This past February, a hidden intermediate mass black hole–a one-way door out of our universe– 30,000 times mass of the Sun, was detected packed in a region much smaller than our Solar System only 20 light-years from the supermassive black hole at the Galactic center. The stealth object was detected from its effects on an interstellar gas cloud. This intermediate mass black hole is one of over 100 million quiet black holes hidden in the Milky Way.
“The gates of hell, the end of space and time,” is how black holes were described by Ellie Mae O’Hagan for The Guardian. “Everything unfortunate enough to get too close to it falls in and never emerges again, including light itself. It’s the point at which every physical law of the known universe collapses. Perhaps it is the closest thing there is to hell: it is an abyss, a moment of oblivion.”
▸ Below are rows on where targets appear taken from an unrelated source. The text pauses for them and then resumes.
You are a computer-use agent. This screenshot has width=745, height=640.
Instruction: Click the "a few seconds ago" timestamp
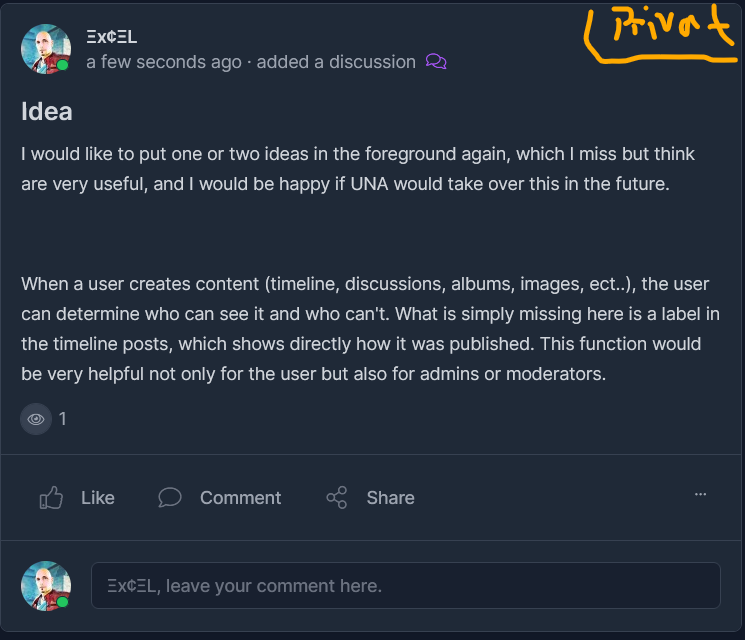pyautogui.click(x=163, y=62)
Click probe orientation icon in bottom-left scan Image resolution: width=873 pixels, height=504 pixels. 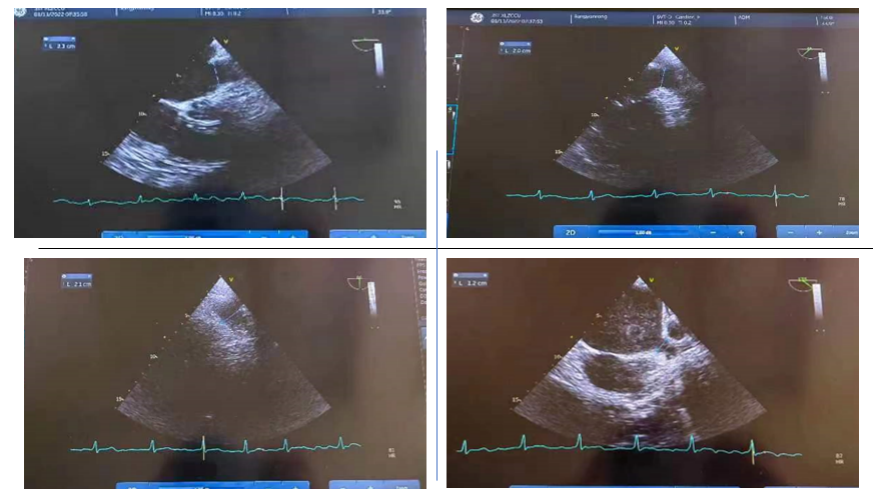(356, 283)
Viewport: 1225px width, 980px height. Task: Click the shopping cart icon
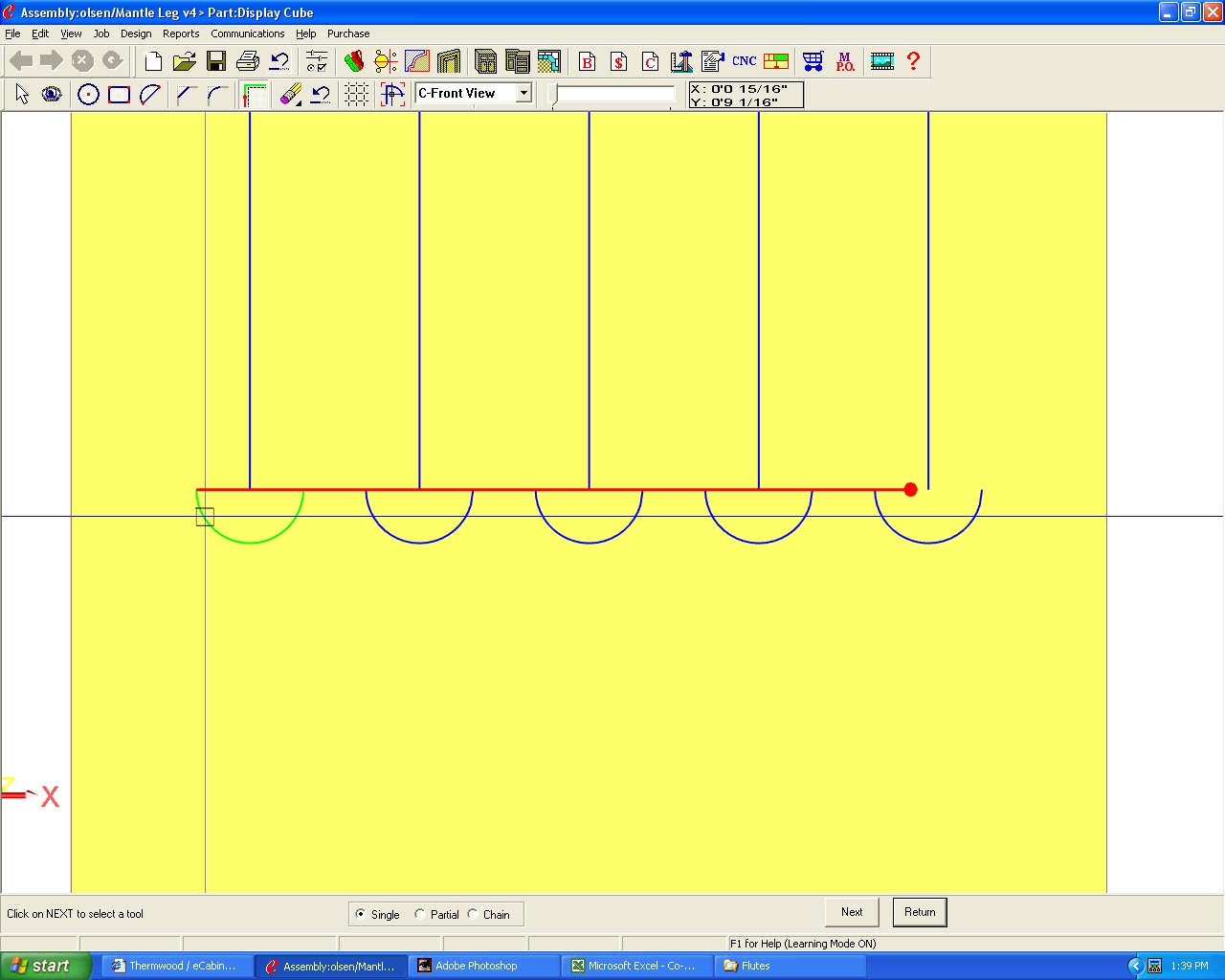click(x=813, y=61)
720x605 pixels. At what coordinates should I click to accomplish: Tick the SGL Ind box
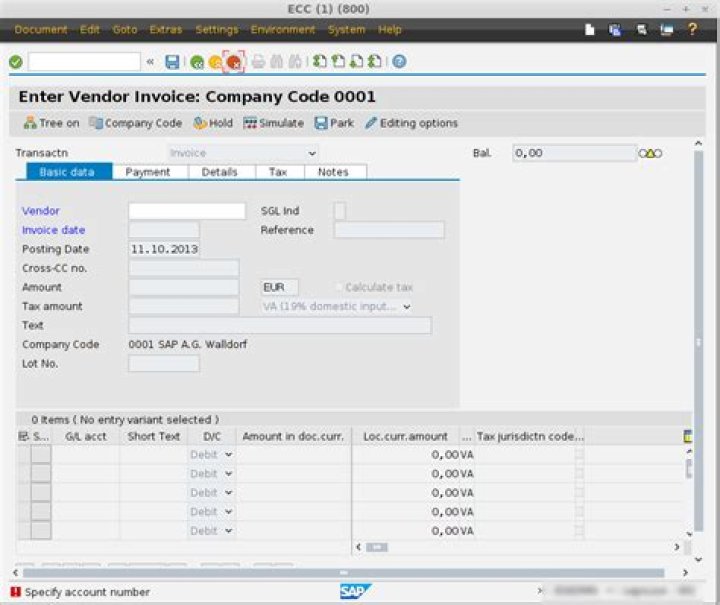[x=339, y=211]
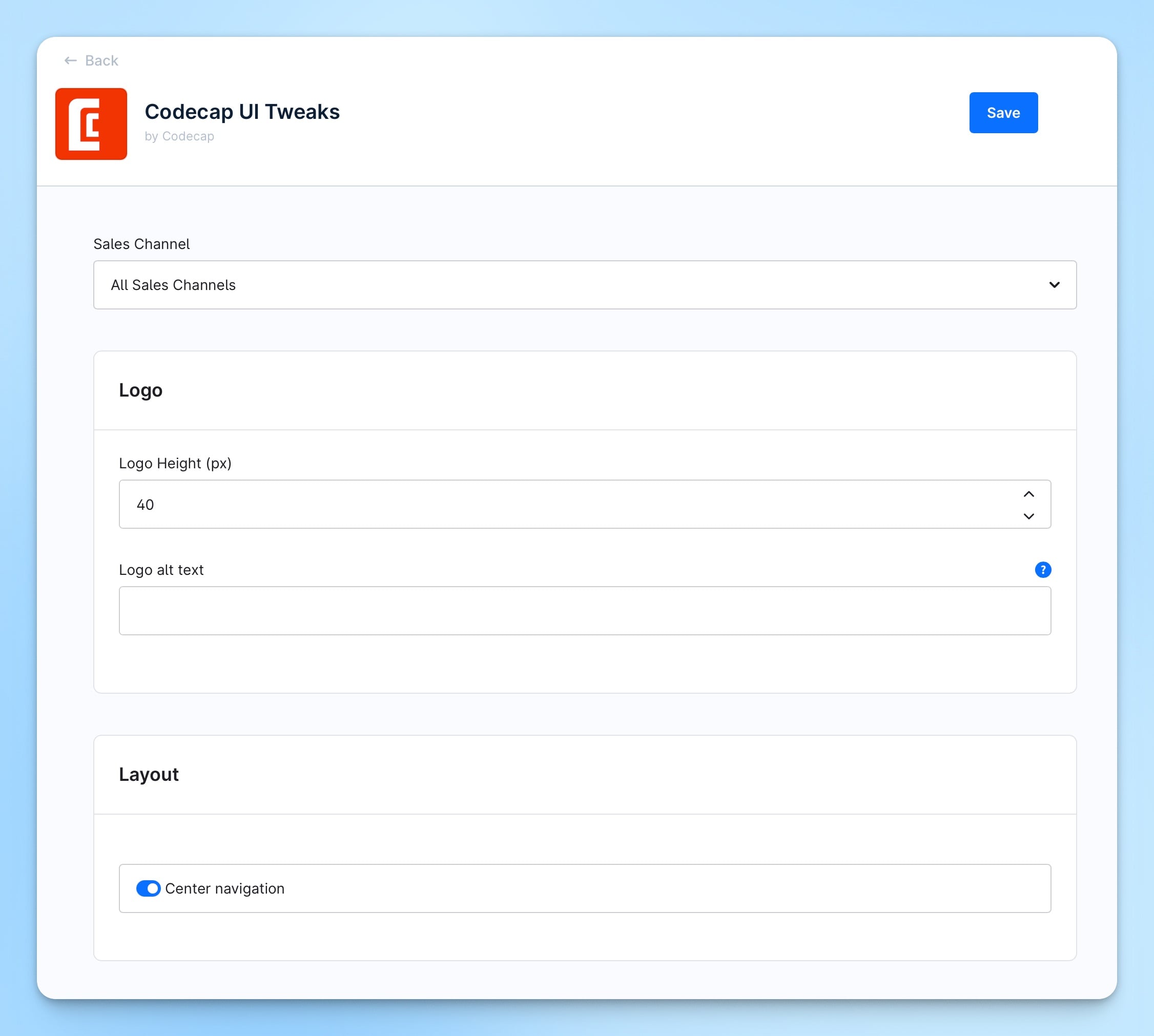This screenshot has height=1036, width=1154.
Task: Click the Sales Channel dropdown chevron
Action: [1054, 285]
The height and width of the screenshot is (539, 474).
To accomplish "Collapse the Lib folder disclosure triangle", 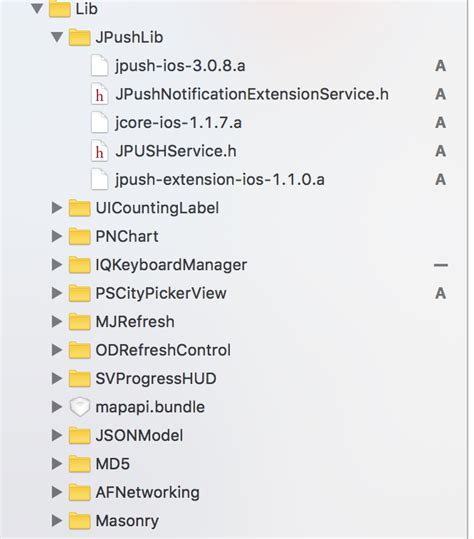I will (37, 9).
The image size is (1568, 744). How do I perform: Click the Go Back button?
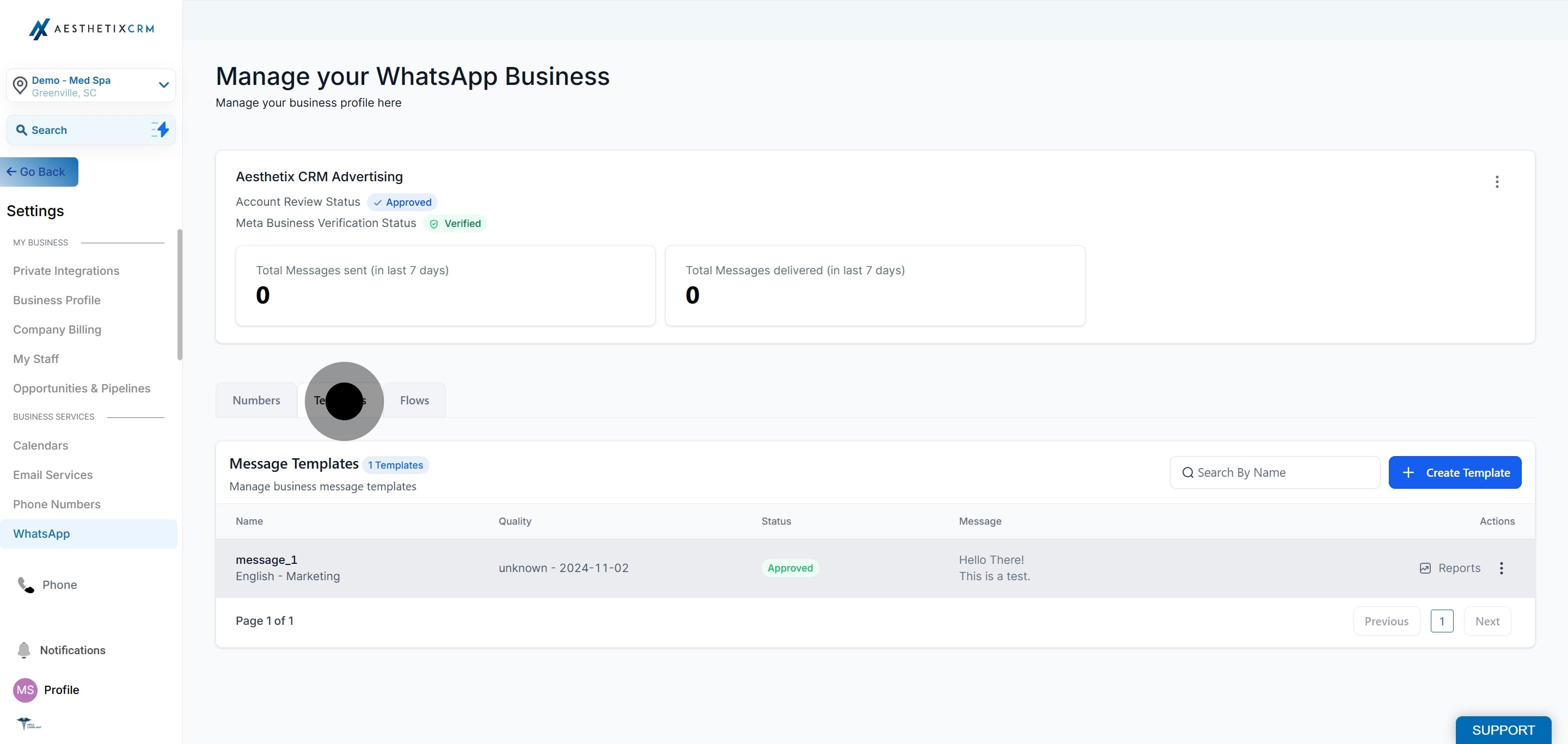pos(39,171)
Because black holes do not emit light, astronomers must infer their existence from the effects their gravity produce in other objects. Black holes range in mass from about 5 times the mass of the Sun to supermassive black holes millions of times the mass of the Sun. Astronomers think that small black holes merge and gradually grow into large ones, but no one had ever found an intermediate mass, hundreds or thousands of times the mass of the Sun.
A research team led by Shunya Takekawa at the National Astronomical Observatory of Japan noticed HCN–0.009–0.044, a gas cloud moving strangely near the center of the Galaxy 25,000 light-years away from Earth in the constellation Sagittarius. They used ALMA (Atacama Large Millimeter/submillimeter Array) to perform high resolution observations of the cloud and found that it is swirling around an invisible massive object.
“Detailed kinematic analyses revealed that an enormous mass, 30,000 times that of the Sun, was concentrated in a region much smaller than our Solar System,” said Takekawa. “This and the lack of any observed object at that location strongly suggests an intermediate-mass black hole. By analyzing other anomalous clouds, we hope to expose other quiet black holes. ”
Tomoharu Oka, a professor at Keio University and coleader of the team, adds, “It is significant that this intermediate mass black hole was found only 20 light-years from the supermassive black hole at the Galactic center. In the future, it will fall into the supermassive black hole; much like gas is currently falling into it. This supports the merger model of black hole growth.”